What you need to do =
Return, exactly and in full, the lines of the records below starting at the one with "Raging Bull #14 (285, 1364)" and ending at the one with "[Facebook] (893, 1532)", and no other lines.

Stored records
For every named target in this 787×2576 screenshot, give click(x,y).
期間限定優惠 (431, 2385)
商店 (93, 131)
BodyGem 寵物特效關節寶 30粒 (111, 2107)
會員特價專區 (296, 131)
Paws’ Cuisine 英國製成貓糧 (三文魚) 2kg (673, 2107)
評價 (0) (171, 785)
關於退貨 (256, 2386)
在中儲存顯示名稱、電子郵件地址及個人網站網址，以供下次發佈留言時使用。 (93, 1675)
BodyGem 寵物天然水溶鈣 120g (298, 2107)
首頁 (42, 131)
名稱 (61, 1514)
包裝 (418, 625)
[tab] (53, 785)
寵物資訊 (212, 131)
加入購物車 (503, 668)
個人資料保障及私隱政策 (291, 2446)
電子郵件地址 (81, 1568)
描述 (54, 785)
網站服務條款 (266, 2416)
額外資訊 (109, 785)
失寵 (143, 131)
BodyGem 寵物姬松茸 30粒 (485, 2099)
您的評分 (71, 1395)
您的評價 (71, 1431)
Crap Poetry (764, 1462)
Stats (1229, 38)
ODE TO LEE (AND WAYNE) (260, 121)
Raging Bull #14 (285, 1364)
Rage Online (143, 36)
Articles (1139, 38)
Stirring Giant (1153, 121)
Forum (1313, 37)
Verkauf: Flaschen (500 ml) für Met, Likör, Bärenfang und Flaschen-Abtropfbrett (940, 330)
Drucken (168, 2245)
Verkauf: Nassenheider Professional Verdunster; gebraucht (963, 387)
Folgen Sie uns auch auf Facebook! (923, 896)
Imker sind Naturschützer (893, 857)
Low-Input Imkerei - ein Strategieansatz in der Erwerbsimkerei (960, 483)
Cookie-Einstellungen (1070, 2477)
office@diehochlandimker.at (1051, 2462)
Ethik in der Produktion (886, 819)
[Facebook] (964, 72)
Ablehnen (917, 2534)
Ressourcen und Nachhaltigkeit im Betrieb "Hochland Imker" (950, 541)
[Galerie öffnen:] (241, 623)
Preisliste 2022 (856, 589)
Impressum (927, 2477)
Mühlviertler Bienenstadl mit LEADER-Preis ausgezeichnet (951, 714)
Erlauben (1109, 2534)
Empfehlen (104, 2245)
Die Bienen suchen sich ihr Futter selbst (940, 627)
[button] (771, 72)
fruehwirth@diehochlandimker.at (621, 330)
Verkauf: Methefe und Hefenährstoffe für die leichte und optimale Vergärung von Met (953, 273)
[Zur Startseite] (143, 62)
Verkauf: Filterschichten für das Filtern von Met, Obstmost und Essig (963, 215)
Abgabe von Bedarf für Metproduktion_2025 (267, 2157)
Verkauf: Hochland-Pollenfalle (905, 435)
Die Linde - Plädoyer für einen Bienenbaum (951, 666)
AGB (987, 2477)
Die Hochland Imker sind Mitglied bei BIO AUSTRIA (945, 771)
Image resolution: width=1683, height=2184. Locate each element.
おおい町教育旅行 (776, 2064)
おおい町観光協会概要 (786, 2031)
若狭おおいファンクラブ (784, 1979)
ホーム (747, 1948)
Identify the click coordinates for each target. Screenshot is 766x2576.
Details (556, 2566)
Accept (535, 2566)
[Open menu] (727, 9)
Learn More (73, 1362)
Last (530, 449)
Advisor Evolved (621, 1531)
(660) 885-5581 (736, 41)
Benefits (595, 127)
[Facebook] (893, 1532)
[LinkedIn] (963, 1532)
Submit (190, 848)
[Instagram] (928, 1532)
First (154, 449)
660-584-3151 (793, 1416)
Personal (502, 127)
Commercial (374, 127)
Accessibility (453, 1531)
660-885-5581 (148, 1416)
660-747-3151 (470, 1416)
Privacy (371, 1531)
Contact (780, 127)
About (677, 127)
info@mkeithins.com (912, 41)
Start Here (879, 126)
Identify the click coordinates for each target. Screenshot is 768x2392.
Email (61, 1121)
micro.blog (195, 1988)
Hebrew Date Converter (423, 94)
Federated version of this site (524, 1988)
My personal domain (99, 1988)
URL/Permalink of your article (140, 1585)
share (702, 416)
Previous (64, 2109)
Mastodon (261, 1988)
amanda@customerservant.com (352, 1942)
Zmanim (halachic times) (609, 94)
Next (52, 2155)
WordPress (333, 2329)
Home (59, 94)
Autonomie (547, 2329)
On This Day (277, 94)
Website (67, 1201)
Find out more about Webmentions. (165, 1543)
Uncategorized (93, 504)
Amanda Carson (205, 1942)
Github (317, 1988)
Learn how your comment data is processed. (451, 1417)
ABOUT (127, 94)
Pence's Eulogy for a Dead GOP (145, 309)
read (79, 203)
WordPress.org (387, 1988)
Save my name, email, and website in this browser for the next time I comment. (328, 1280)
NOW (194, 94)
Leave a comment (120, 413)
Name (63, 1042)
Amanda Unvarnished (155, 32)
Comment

Answer area =
Raging Bull #14 (285, 1364)
Rage Online (143, 36)
Articles (1139, 38)
Stirring Giant (1153, 121)
Forum (1313, 37)
Verkauf: Flaschen (500 ml) für Met, Likör, Bärenfang und Flaschen-Abtropfbrett (940, 330)
Drucken (168, 2245)
Verkauf: Nassenheider Professional Verdunster; gebraucht (963, 387)
Folgen Sie uns auch auf Facebook! (923, 896)
Imker sind Naturschützer (893, 857)
Low-Input Imkerei - ein Strategieansatz in der Erwerbsimkerei (960, 483)
Cookie-Einstellungen (1070, 2477)
office@diehochlandimker.at (1051, 2462)
Ethik in der Produktion (886, 819)
[Facebook] (964, 72)
Ablehnen (917, 2534)
Ressourcen und Nachhaltigkeit im Betrieb "Hochland Imker" (950, 541)
[Galerie öffnen:] (241, 623)
Preisliste 2022 (856, 589)
Impressum (927, 2477)
Mühlviertler Bienenstadl mit LEADER-Preis ausgezeichnet (951, 714)
Erlauben (1109, 2534)
Empfehlen (104, 2245)
Die Bienen suchen sich ihr Futter selbst (940, 627)
[button] (771, 72)
fruehwirth@diehochlandimker.at (621, 330)
Verkauf: Methefe und Hefenährstoffe für die leichte und optimale Vergärung von Met (953, 273)
[Zur Startseite] (143, 62)
Verkauf: Filterschichten für das Filtern von Met, Obstmost und Essig (963, 215)
Abgabe von Bedarf für Metproduktion_2025 (267, 2157)
Verkauf: Hochland-Pollenfalle (905, 435)
Die Linde - Plädoyer für einen Bienenbaum (951, 666)
AGB (987, 2477)
Die Hochland Imker sind Mitglied bei BIO AUSTRIA (945, 771)
Image resolution: width=1683, height=2184. Locate each element.
おおい町教育旅行 (776, 2064)
おおい町観光協会概要 (786, 2031)
若狭おおいファンクラブ (784, 1979)
ホーム (747, 1948)
Identify the click coordinates for each target. Screenshot is 766x2576.
Details (556, 2566)
Accept (535, 2566)
[Open menu] (727, 9)
Learn More (73, 1362)
Last (530, 449)
Advisor Evolved (621, 1531)
(660) 885-5581 (736, 41)
Benefits (595, 127)
[Facebook] (893, 1532)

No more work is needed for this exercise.